Thursday, 13 March 2008

eIFL doesn't stand still in supporting developing country research!

The latest newsletter from eIFL, see http://www.eifl.net/cps/sections/news/newsletter/no32, leaves an impression of whirlwind activity around the world in support of scholarly information exchange.

As well as supporting libraries, developing consortia, encouraging educational and training material, and bringing new countries into the network (Kenya and Nepal are the latest to join), eIFL has a strong Open Access programme. Item 5 of the newsletter outlines the aims of eIFL-OA as:

"a.. builds networks of Open Access repositories, Open Access journals, Open Access education materials;
b.. provides training and advice on Open Access policies and practices;
c.. empowers library professionals, scientists and scholars, educators and students to become open access advocates."

eIFL will attend the important up-coming Open Repositories 08 Conference at the University of Southampton, UK, see http://or08.ecs.soton.ac.uk/index.html, April 1-4, 2008, and is also organizing a workshop on Institutional Repositories in Nigeria.
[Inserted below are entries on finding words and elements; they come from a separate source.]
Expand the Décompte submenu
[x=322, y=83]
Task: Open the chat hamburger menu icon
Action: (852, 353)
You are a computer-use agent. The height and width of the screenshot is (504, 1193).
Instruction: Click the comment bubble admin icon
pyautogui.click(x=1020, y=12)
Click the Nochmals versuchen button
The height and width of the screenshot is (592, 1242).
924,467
The newsletter says:

"Nigerian University Libraries Consortium, Department of Library and Information Science, Ahmadu Bello University and eIFL.net will organise a workshop Open Access Repositories: New Models for Scholarly Communication on April 28-29. Hosted by the Ahmadu Bello University, Zaria, the workshop will address Open Access state-of-the-art, policies and recommendations; subject and institutional repositories, and case studies on Open Access institutional repositories in developing and transition countries."
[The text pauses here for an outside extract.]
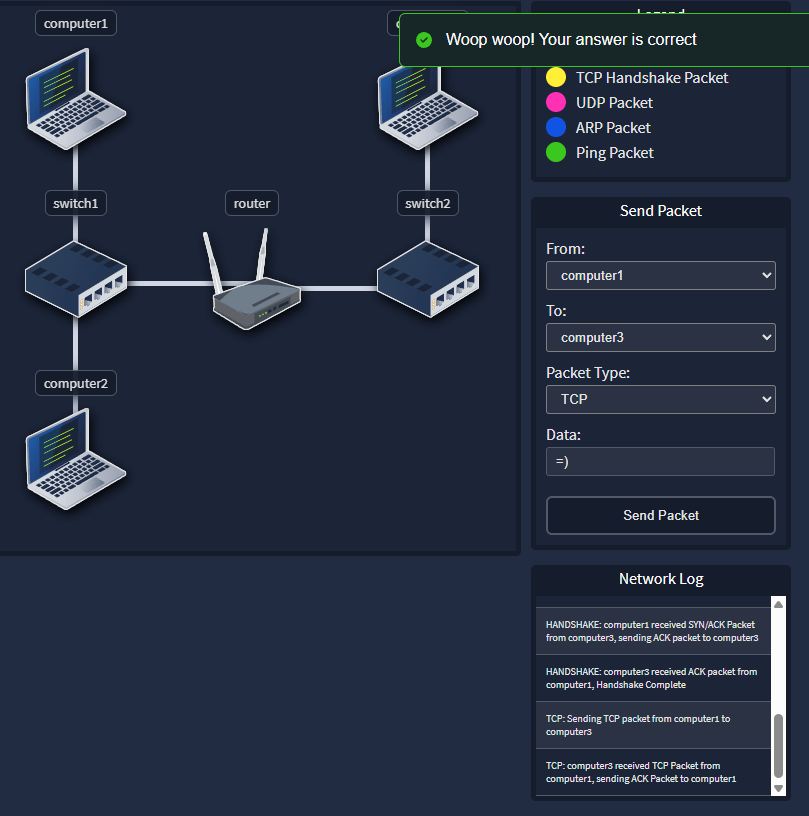Click the switch2 device icon

[428, 279]
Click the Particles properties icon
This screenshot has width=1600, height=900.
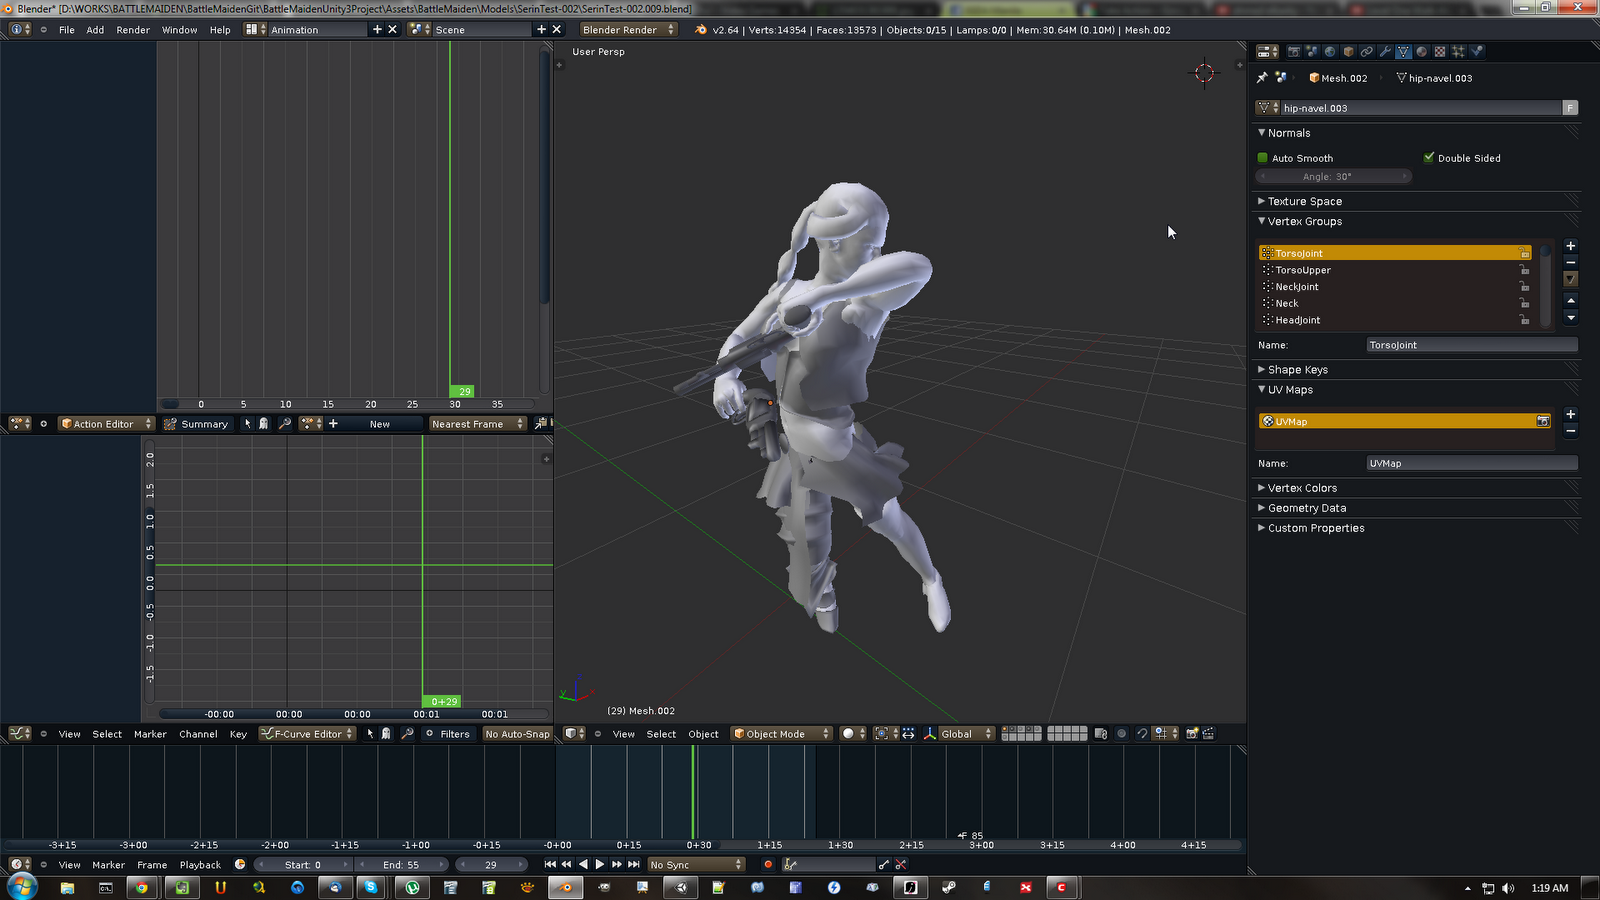pyautogui.click(x=1458, y=52)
A lot of people must be working very hard in eIFL-net!


Friday, 29 February 2008

A new OSI-supported OA source book

A richly fertile OASIS looms on the horizon

There is exciting news to report to the research community! The Open Society Institute has agreed a grant to develop an online Open Access (OA) source book that will provide practical steps towards implementing OA for research output.

To be called OASIS (Open Access Scholarly Information Sourcebook), the resource aims to provide ‘all you need to know’ about OA, its concept, principles, benefits, approaches and means to achieving it. It will provide comprehensive links to resources already established on particular aspects of OA. It will be continually up-dated to take account of the fast-moving changes and information appearing every day.

It will not duplicate existing resources but link them to form an OA supermarket, allowing individuals to mix and match elements as required by their own constituencies. It will be a benign viral educational tool as well, spreading information and establishing connections between the researchers, librarians, repository managers, research managers and funders. It will be a back-up for OA workshops and training courses, and provide periodic online tutoring on specific aspects of OA.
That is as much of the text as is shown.